The discovery presented herein outlines a strut support system for a ducted fan unmanned aerial vehicle that has a beneficial effect of suppressing noise.
Thus, in one aspect, the present invention provides a strut support system for a ducted fan unmanned aerial vehicle to suppress noise, comprising: (a) a ducted fan fuselage that defines an opening, (b) a centerbody that extends longitudinally through the opening in the fuselage, wherein the centerbody comprises (1) an engine, (2) a drive mechanism rotatably mounted to the engine, and (3) a fan mounted on the drive mechanism, and (c) a plurality of struts extending between the ducted fan fuselage and the centerbody, each comprising a first leg and a second leg joined together by a curvilinear junction, wherein the first leg is attached to the ducted fan fuselage and the second leg is attached to the engine, wherein the plurality of struts are positioned upstream of the fan, and wherein the junction between the first leg of each of the plurality of struts and the ducted fan fuselage is outside the highlight of the ducted fan fuselage's leading edge.
a is side view of the strut support system illustrating 60 degrees of sweep in the forward direction.
b is a side view of the strut support system illustrating 60 degrees of sweep in the aft direction.
In one aspect, as shown in
As used herein, the ducted fan fuselage 14 is any type of ducted fan fuselage known in the art and preferably has an inner diameter (ID) less than or equal to 60 inches.
As used herein, the engine is any type of engine known in the art. The engine is covered by an aerodynamically shaped cowl 30 to reduce drag. The outer diameter (OD) of the engine scales to the ID of the ducted fan fuselage 14 at a ratio of approximately 1:4. For example, if the ducted fan fuselage 14 has an ID of 32 inches, the OD of the engine is approximately 8 inches.
As used herein, the drive mechanism is any type of prop shaft known in the art. The engine remains stationary and drives the prop shaft at high speeds, which in turn drives the fan mounted on the prop shaft to obtain the needed lift for the unmanned aerial vehicle 12 to fly. The OD of the prop shaft scales to the ID of the ducted fan fuselage 14 in an approximate 1:4 ratio. In addition, the OD of the engine cowl 30 is typically larger than the OD of the prop shaft to prevent the prop shaft from being exposed to the outside air. Alternatively, the vehicle could be powered by direct gearing or a drive belt rather than by a prop shaft.

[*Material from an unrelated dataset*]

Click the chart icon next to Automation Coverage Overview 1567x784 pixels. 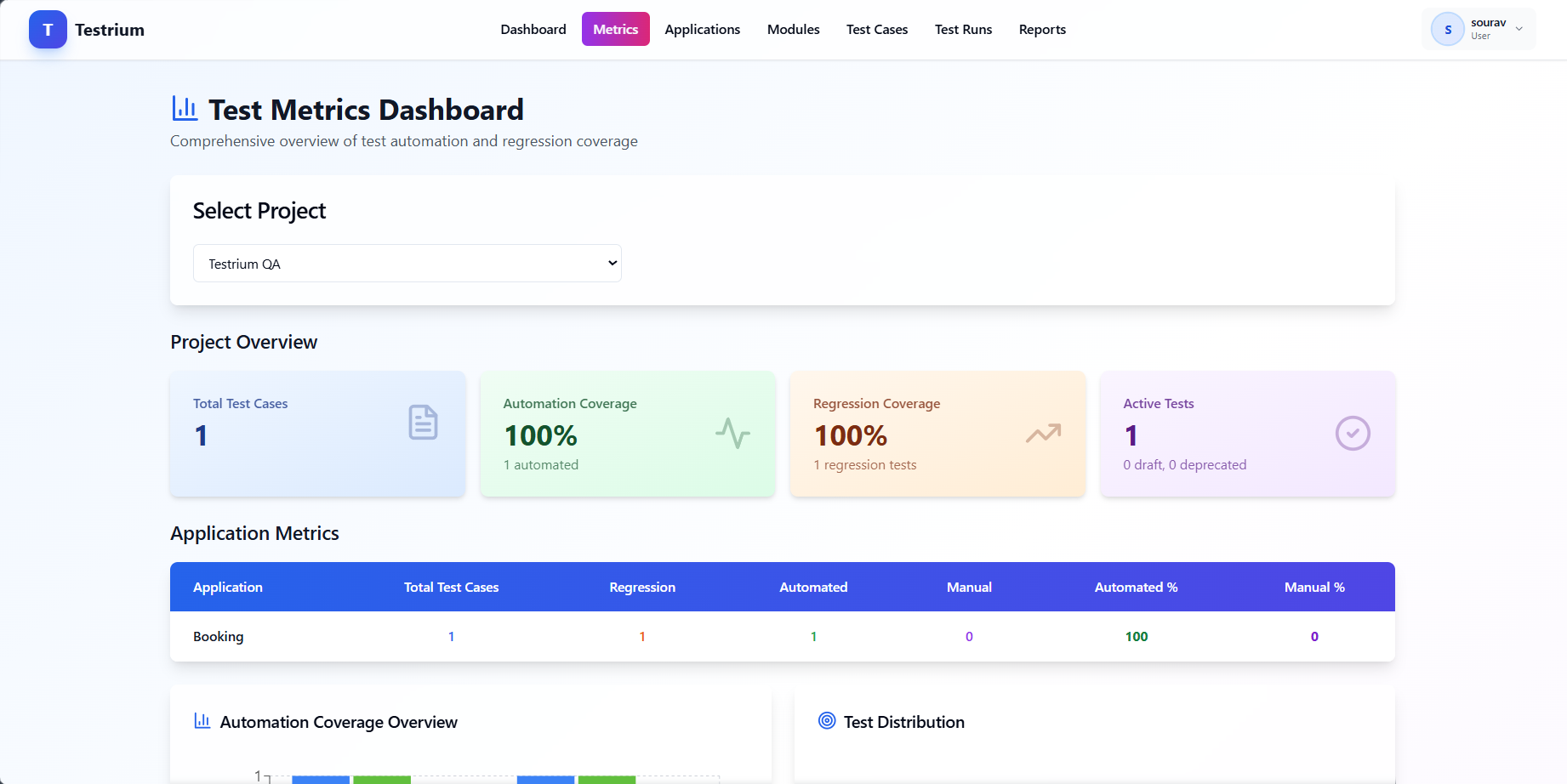coord(202,721)
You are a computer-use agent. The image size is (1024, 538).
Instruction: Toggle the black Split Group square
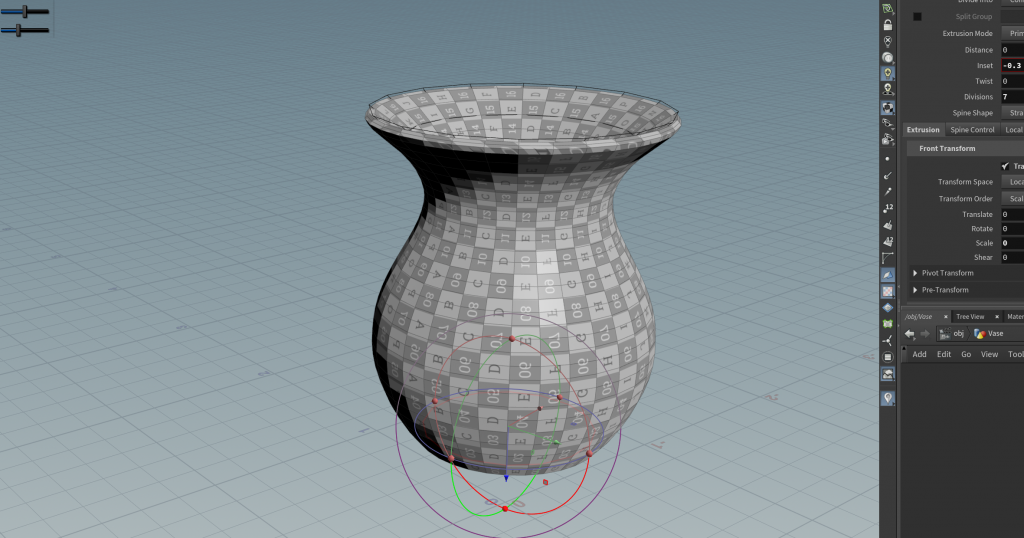[917, 17]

As used herein, each of the plurality of struts 18 is preferably composed of a single molded piece, though multi-piece struts could also be employed. Multi-piece struts are not preferred since the joints weaken the strut system 10. The preferred material for the plurality of struts 18 is aluminum, though use of other metals, alloys, or plastics is contemplated.

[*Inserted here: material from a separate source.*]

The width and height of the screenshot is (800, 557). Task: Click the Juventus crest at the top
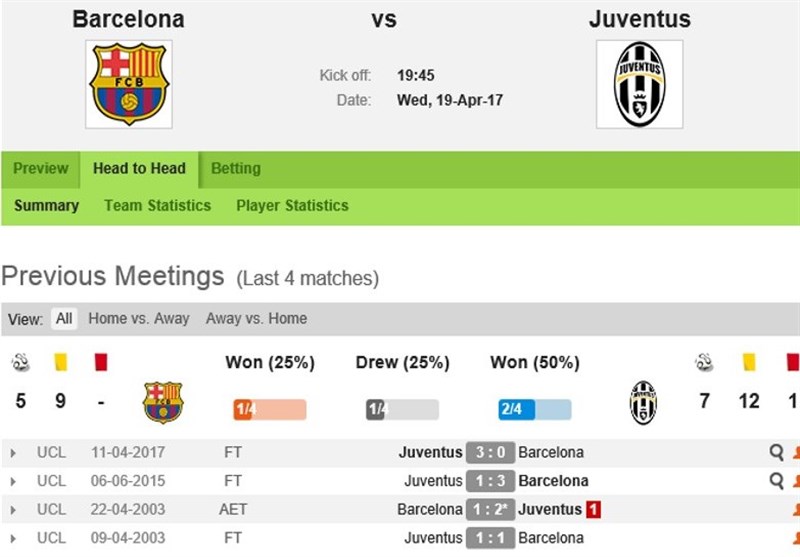[x=639, y=84]
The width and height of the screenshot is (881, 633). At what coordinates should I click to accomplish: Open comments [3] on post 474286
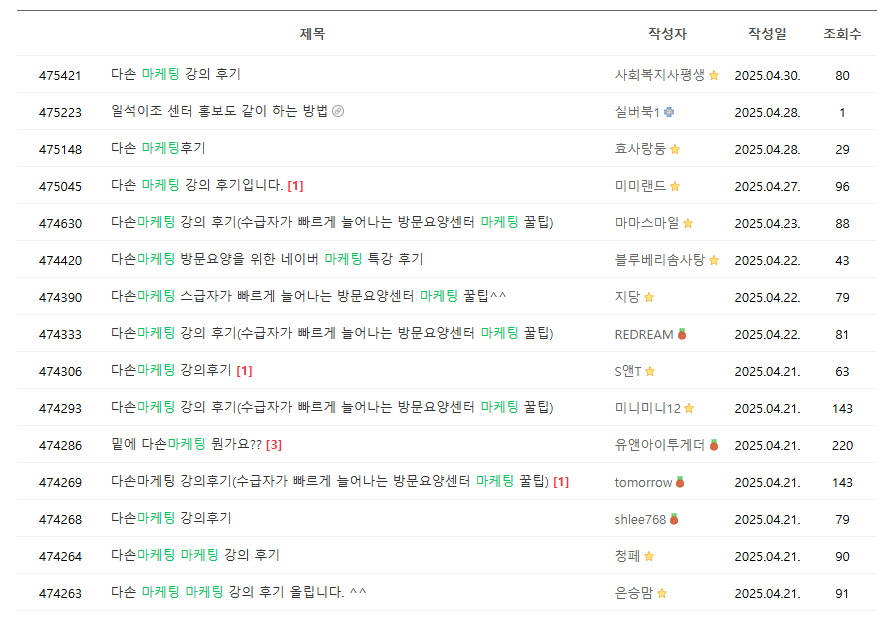coord(274,445)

As used herein, the first leg 20 of each of the plurality of struts 18 is attached to the ducted fan fuselage 14 and extends in a substantially straight line until it meets the curvilinear junction 24 of the strut. As used herein, the curvilinear junction 24 of the strut provides a smooth, aerodynamic transition from the first leg 20 into the second leg 22 of the strut. The curvilinear junction 24 begins at the point where the longitudinal axis of the first leg 20 is no longer linear and the junction 24 continues until it meets the linear longitudinal axis of the second leg 22. The second leg 22 of the strut extends from the curvilinear junction 24, passes through the engine cowl 30, and attaches to the engine's housing. Alternatively, the first leg 20 and second leg 22 could meet at a sharp angle provided that a fairing, with a curvilinear junction 26 to accommodate this sharp angle, covers the strut.
As used herein, the plurality of struts 18 are positioned upstream of the fan, which allows for the strut wake strength to be reduced at the plane of the fan since the wake dissipates through mixing as it moves downstream.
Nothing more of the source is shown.